(USA)

A game-changing cancer therapy has taken a major step to becoming commercially available after an expert American panel voted unanimously in its favour.

By 10 to 0, the US Food and Drug Administration’s (FDA) Oncologic Drugs Advisory Committee gave its backing for what is a revolutionary treatment targeted at a specific type of leukaemia: B-cell acute lymphoblastic leukemia (ALL). Called CTL019, the therapy genetically changes the cells of a cancer patient to enable them to combat the disease. Developed by Novartis, working with the University of Pennsylvania and Oxford BioMedica, it will – if passed by the FDA later in the year – be the first ever gene therapy to make it to market.

One injection transformed the life of Emily Whitehead (pictured below centre) during trials.

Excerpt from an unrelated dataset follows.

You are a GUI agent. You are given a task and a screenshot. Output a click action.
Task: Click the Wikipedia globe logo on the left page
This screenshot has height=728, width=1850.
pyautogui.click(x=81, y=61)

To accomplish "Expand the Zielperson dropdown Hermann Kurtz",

Doctors had given up hope on Emily – who had been put into hospice care. That was more than five years ago. Emily is now a fit and healthy 12-year-old thanks to CTL019.

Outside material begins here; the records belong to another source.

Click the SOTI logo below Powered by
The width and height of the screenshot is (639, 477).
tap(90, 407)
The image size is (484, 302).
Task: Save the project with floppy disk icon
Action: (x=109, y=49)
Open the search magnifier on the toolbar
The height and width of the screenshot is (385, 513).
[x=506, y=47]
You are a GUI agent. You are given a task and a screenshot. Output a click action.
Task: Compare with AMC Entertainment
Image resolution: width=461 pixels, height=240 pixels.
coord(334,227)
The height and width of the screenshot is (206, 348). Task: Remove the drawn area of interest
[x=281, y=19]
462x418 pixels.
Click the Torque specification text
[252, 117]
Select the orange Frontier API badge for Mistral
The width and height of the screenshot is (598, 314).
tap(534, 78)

John Dawson, Chief Executive Officer of Oxford BioMedica, said: The positive vote by 10 to 0 provides further support for CTL019, a novel immunocellular therapy, and we are proud to be a part of this important development. We continue to work closely with Novartis in delivering the lentiviral vector that encodes CTL019, a product the company described earlier this year as having “blockbuster” potential.”

Dr John Maris, a pediatric oncologist at The Children’s Hospital of Philadelphia, added: “When fully commercialised, this therapy will no doubt save the lives of many children and young adults who have had no other effective therapy for relapsed and refractory B-cell acute lymphoblastic leukemia (ALL). This is truly a turning point in the management of this disease.”

Novartis will seek full FDA approval this year, with filings also scheduled with the EU.